Well I just read a newspaper article written by a CofE clergyperson talking about the marks and scars he bears from the physical punishments doled out in his school - meted out, of course, "in the name of evangelical decency".
Obviously! What other reason could there possibly be?
Well in the case of my school you'd have to look for one.
I grew up in the Rhondda valley and attended normal state schools in the 1960s and 1970s. We had morning assembly, but the act of worship would probably best be described as common or garden liberal moralism. No muscularity here, thank you!
Yet despite this apparently laudable open-minded and flabby approach to christianity, education was still red in cane and slipper. Well, let's not go too far.
One of my earliest memories of primary school was a teacher who rolled up the trouser legs of one small lad and slapped his legs thoroughly for some misdemeanour or other. The cane was used, kids were shaken and slapped, physical punishment of kids under 11 was part of life.
In the secondary school I saw kids lined up in maths lessons to be caned - boys and girls. Others were slippered on their backside, what we called 'the dap', dap being the valleys word for a rubber soled gym-shoe. I was once boxed around the ear - I think it left a permanent defect in the hearing of that ear. Women teachers would routinely send children to men to be caned. I never saw a woman teacher use the cane.
I'm not writing this to justify these types of punishment, or to excuse or to relativise them. I still feel the horror of seeing that lad having his legs slapped and still remember with dread that one irascible teacher who I just avoided. You never knew what would send him off the deep end!

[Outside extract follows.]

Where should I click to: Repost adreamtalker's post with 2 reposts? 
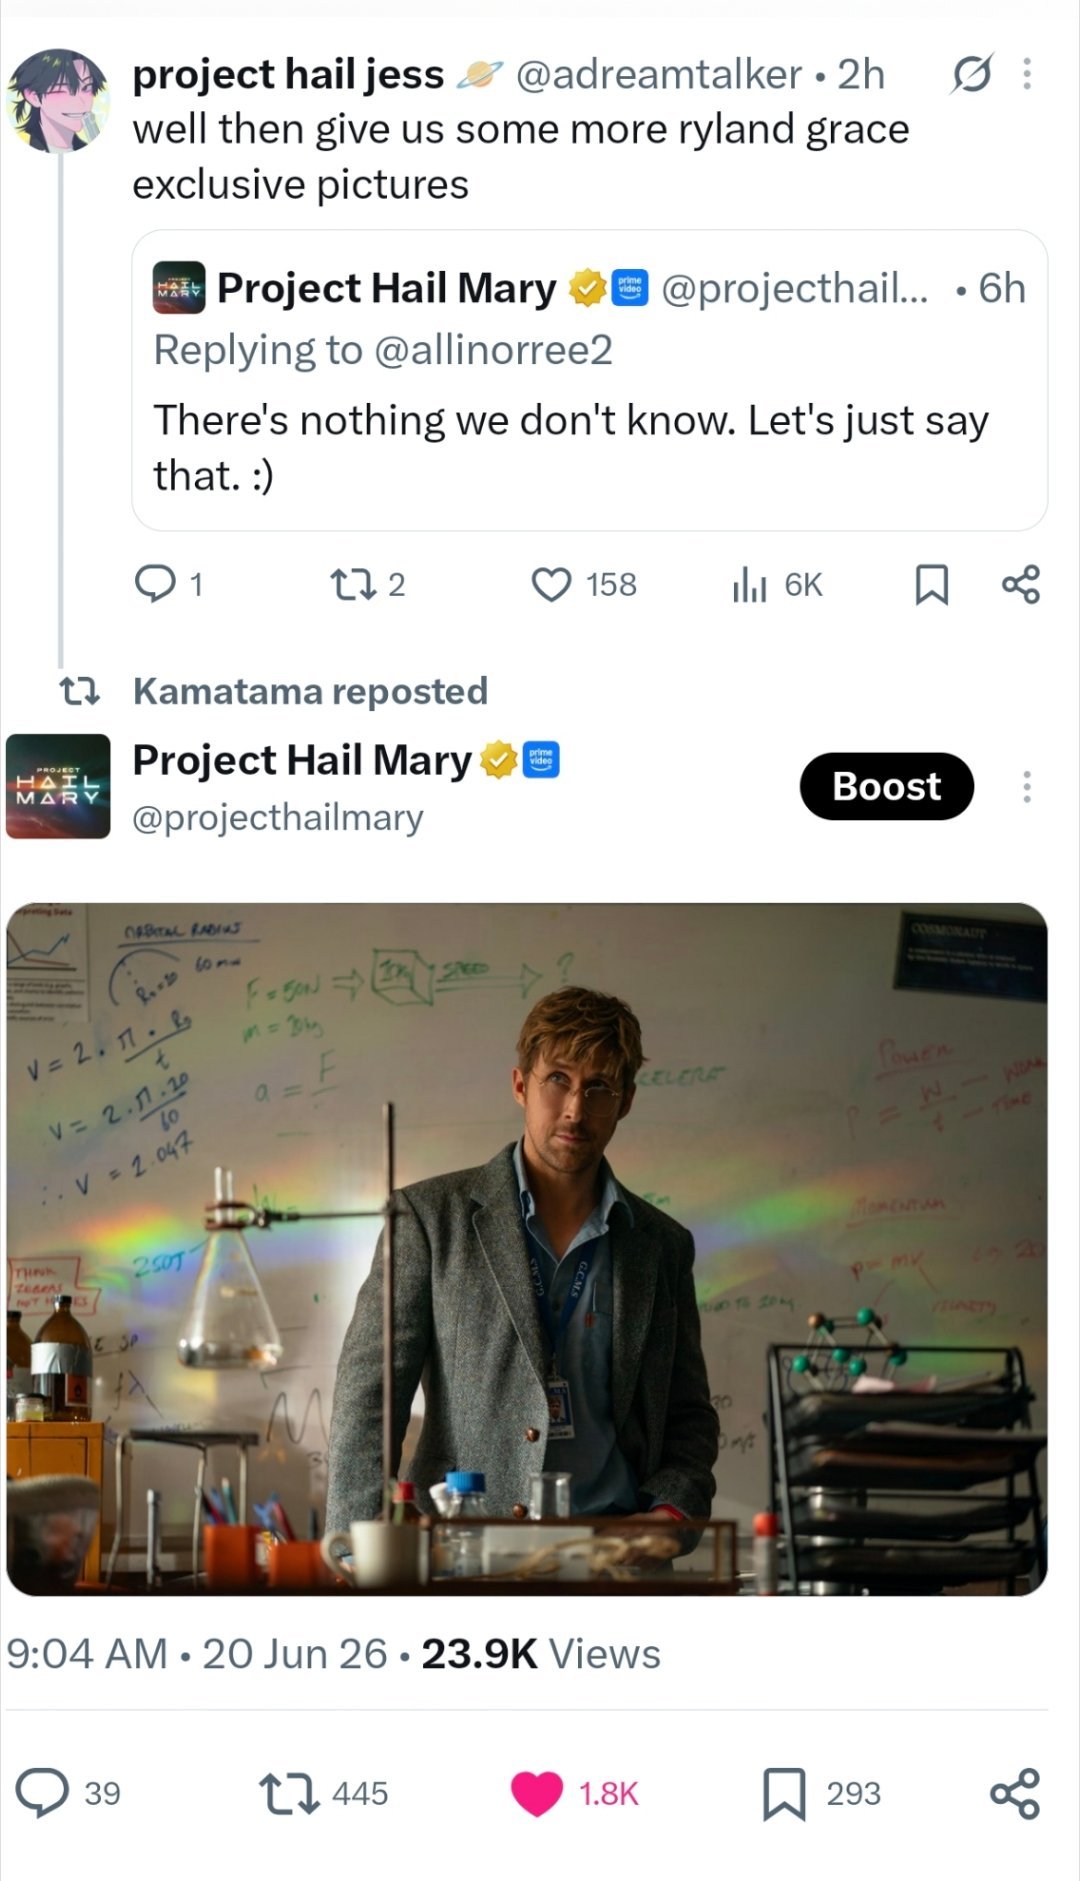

But these things had nothing to do with the brand of christianity espoused. It was the 1970s. Our schools were like that. They should not have been, but they were.
My father grew up in the 1920s and 1930s. He said there was one teacher who would throw chisels at the lads!
It's a bit like Luther's earthy language, the martyrdom of heretics, the hanging, drawing and quartering of traitors. There is such a thing as historical context and we mustn't forget or ignore it.
Our kids in North Wales went to schools where there was no physical punishment whatsoever. In the 1990s. Here in Roman Catholic France corporal punishment is against the law, but our kids saw pupils hit with books. And of course, there are lots of ways of bullying kids other than physically.
You cannot trace child-abuse to one theological current. Bullying is human, the result of sin and crosses all cultural and ideological boundaries, sadly.